If someone’s medical condition is a factor in their decision making and/or performance, we recognize that it is not appropriate to give them a Razzie.

As we mentioned in a Vulture Interview recently, there are extenuating circumstances for Shelley Duvall in “The Shining”. We’ve since learned that Duvall’s performance was influenced by Stanley Kubrick’s treatment of her during production. We would like to take this opportunity to withdraw that nomination as well.

The Los Angeles Times reported Wednesday evening that Willis’s staff had been concerned for years about his declining cognitive state: they questioned whether he was fully aware of his surroundings and expressed concern about his memory, as he needed an earpiece to learn his rules. to remember.

As for Duvall, recent information has also shed new light on her Razzie-nominated performance. Wilson and Murphy told Vulture last month that they are sticking with their nomination of “The Shining” in 1980, the inaugural year of the Razzies, although Murphy expressed regret over star Duvall’s nomination for Worst Actress.

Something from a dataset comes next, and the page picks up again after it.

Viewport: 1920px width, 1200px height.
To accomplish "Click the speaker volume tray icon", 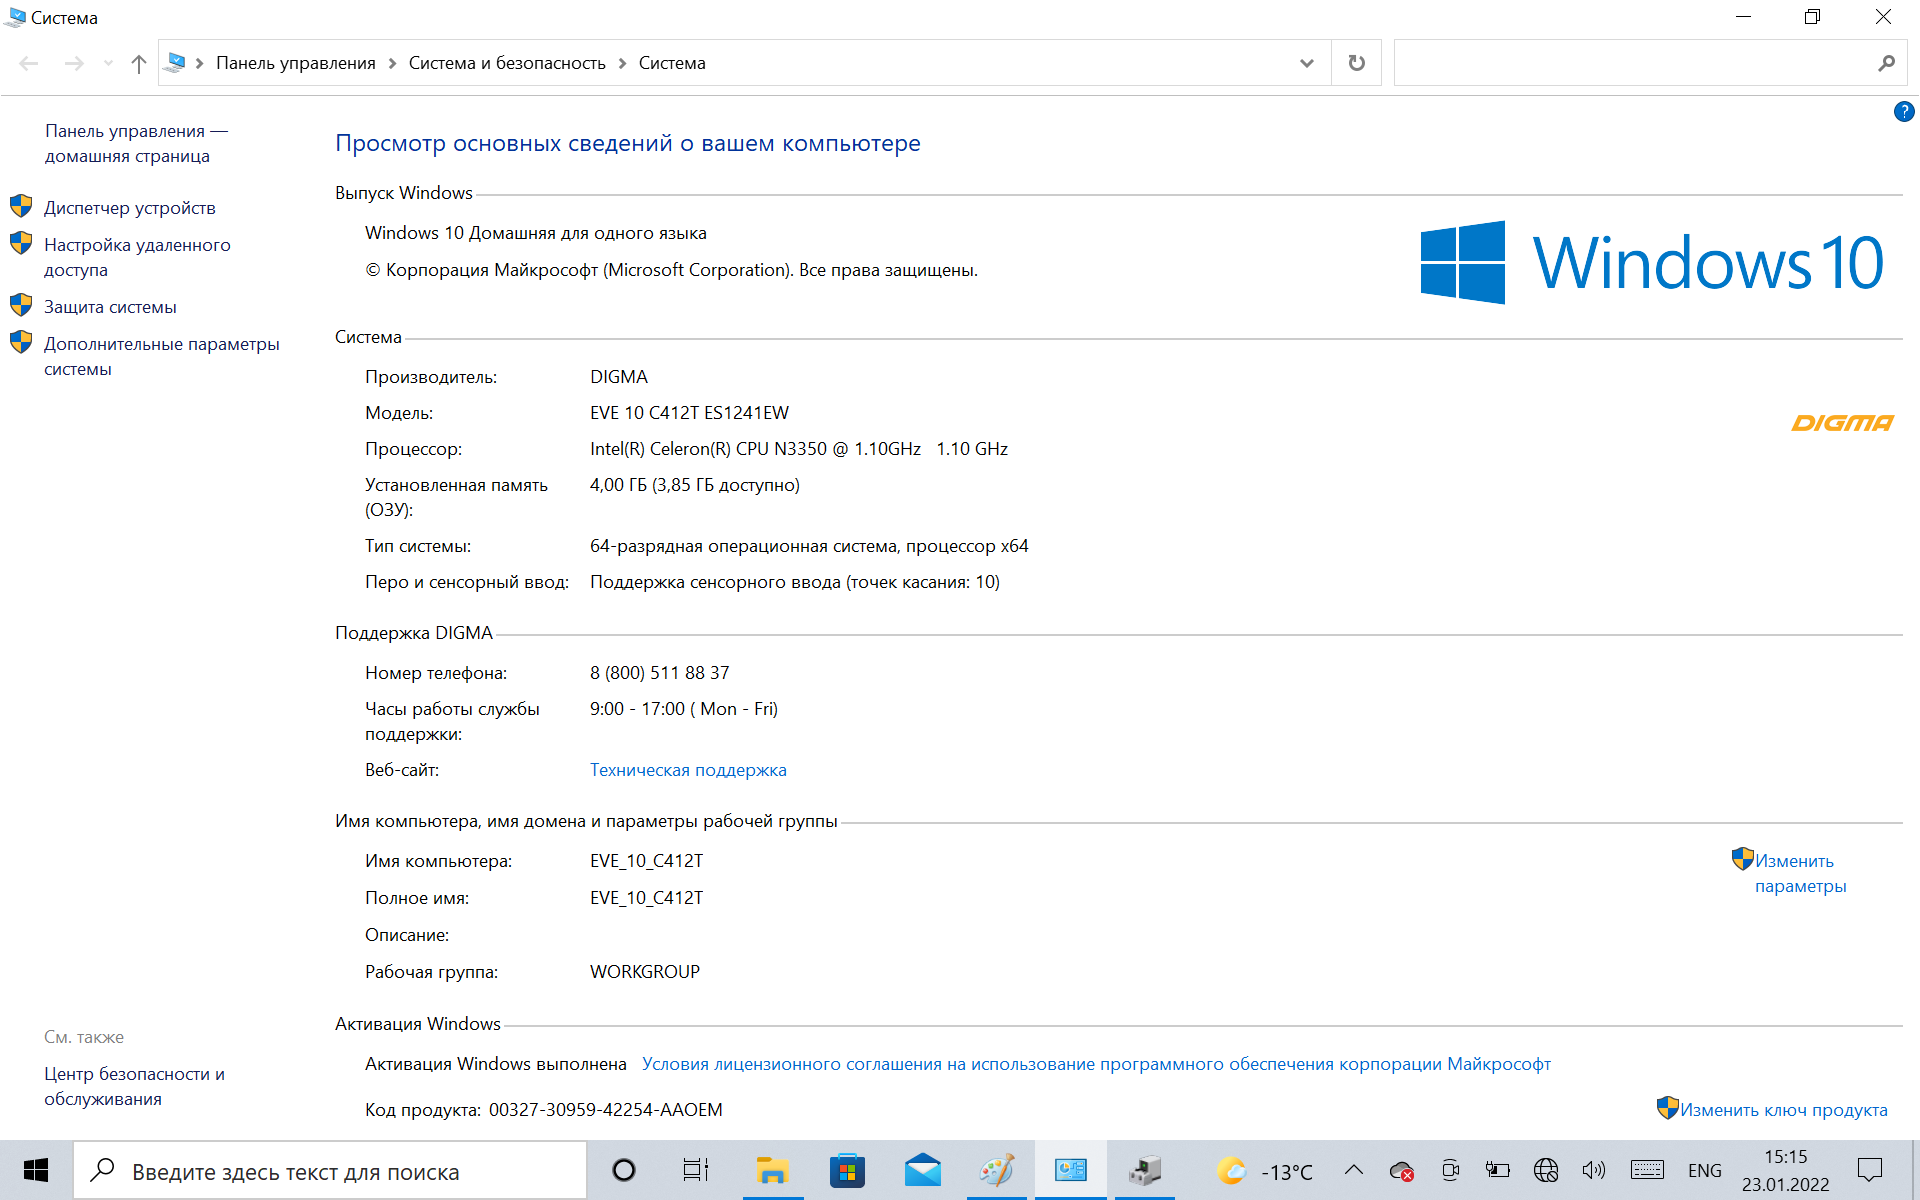I will (1593, 1170).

“If I knew the backstory and the way Stanley Kubrick sort of pulverized her, I’d take that back,” Murphy said. “We’re willing to say, ‘Yeah, maybe that shouldn’t have been nominated.’ Everyone makes mistakes, that’s being human.”

They withdrew that nomination on Thursday. Duvall has been public in recent years about what she believes to be abusive behavior from ‘The Shining’ director Stanley Kubrick, and the emotional toll the film has taken on the actress is captured in the documentary ‘Making ‘The Shining’, Kubrik’s daughter, Vivian.’